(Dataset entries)
::::::::

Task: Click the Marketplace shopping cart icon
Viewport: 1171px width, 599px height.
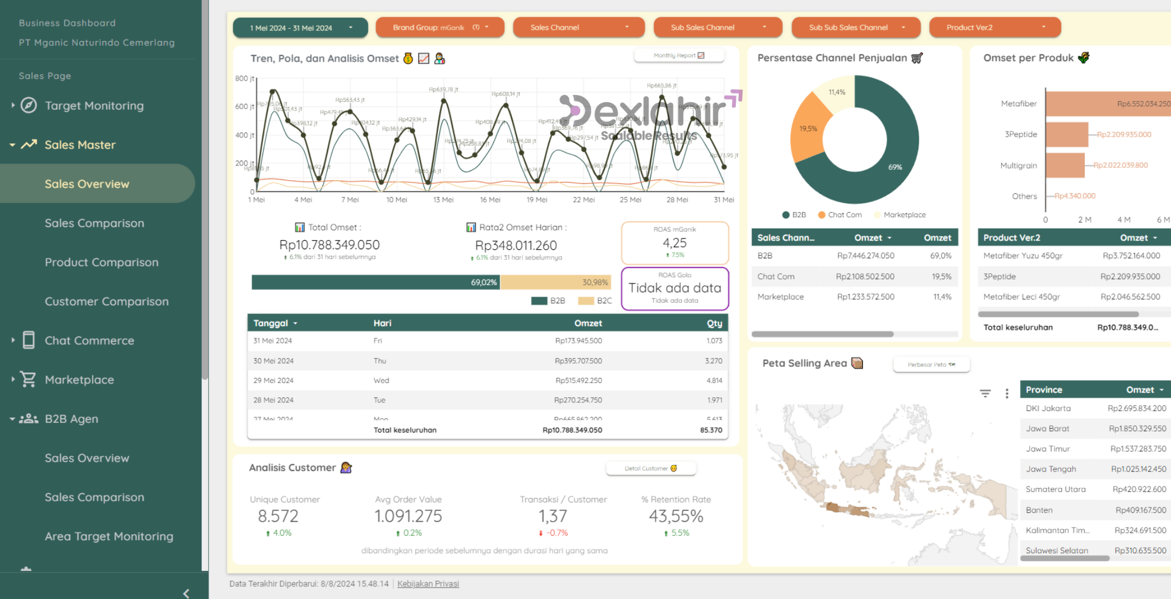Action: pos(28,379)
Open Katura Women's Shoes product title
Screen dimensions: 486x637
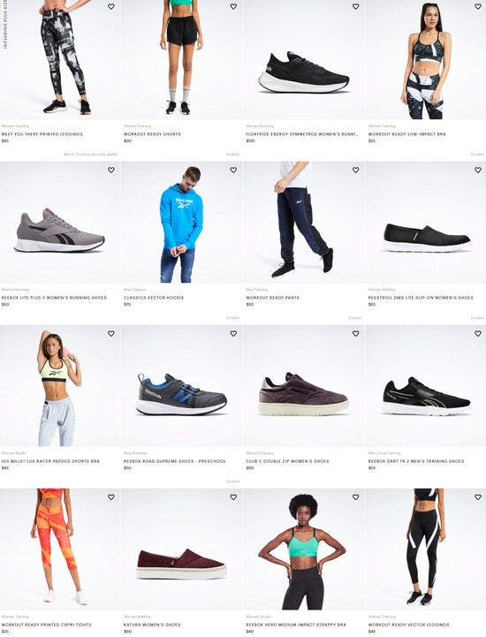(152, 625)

::::::::

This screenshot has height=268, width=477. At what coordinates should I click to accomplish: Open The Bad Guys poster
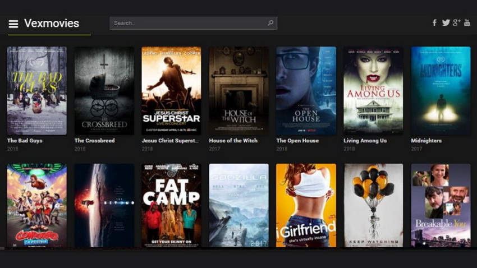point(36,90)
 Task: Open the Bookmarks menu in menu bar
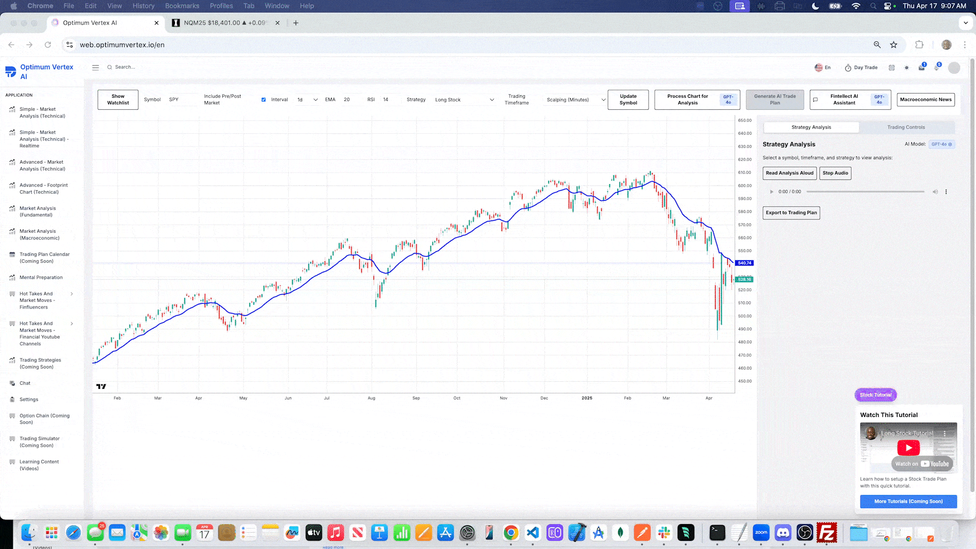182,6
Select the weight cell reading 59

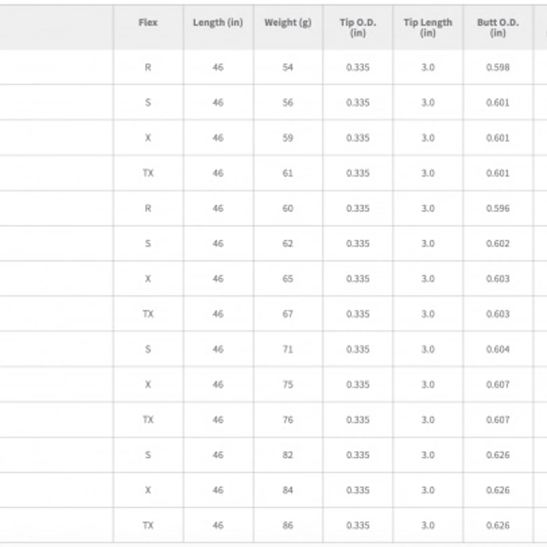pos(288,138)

::::::::

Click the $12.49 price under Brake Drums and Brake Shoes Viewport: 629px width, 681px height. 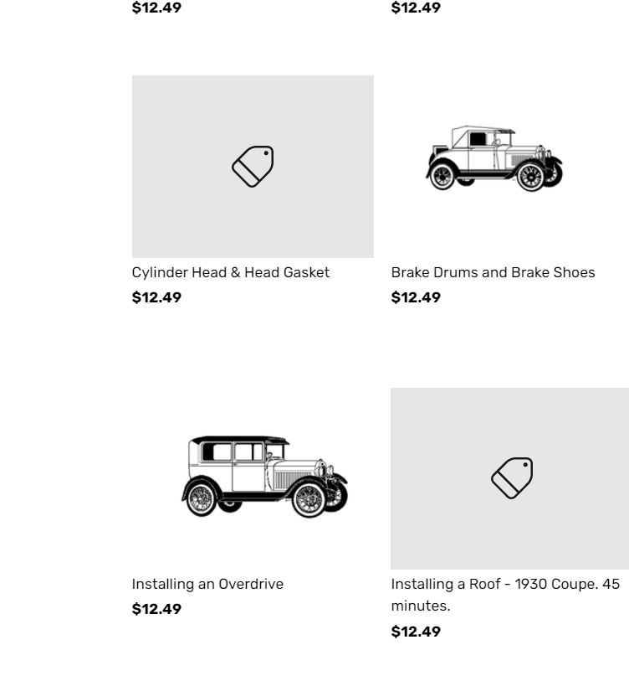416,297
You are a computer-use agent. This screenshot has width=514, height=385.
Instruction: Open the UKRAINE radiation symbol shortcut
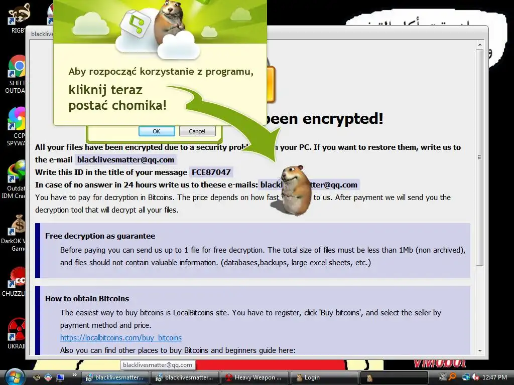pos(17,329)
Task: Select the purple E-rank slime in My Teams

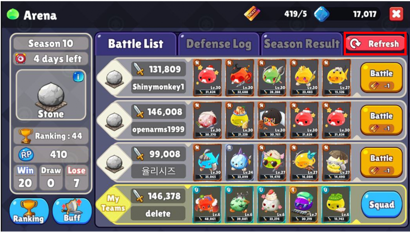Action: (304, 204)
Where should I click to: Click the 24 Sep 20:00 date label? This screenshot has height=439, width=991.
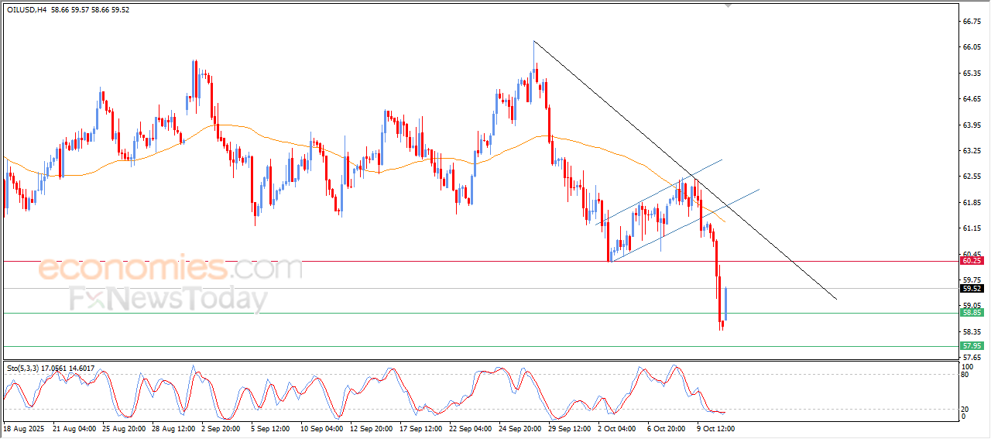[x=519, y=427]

::::::::

◆ **WHAT YOU ARE ASKED TO DO**
Copy everything from the line containing "Task: Select the" down to the line containing "[x=519, y=427]", switching "purple" to "green" and keeping all else the same. Leave the pictures out of your copy.

◆ **RESPONSE**
Task: Select the green E-rank slime in My Teams

Action: (304, 204)
Where should I click to: Click the 24 Sep 20:00 date label? This screenshot has height=439, width=991.
[x=519, y=427]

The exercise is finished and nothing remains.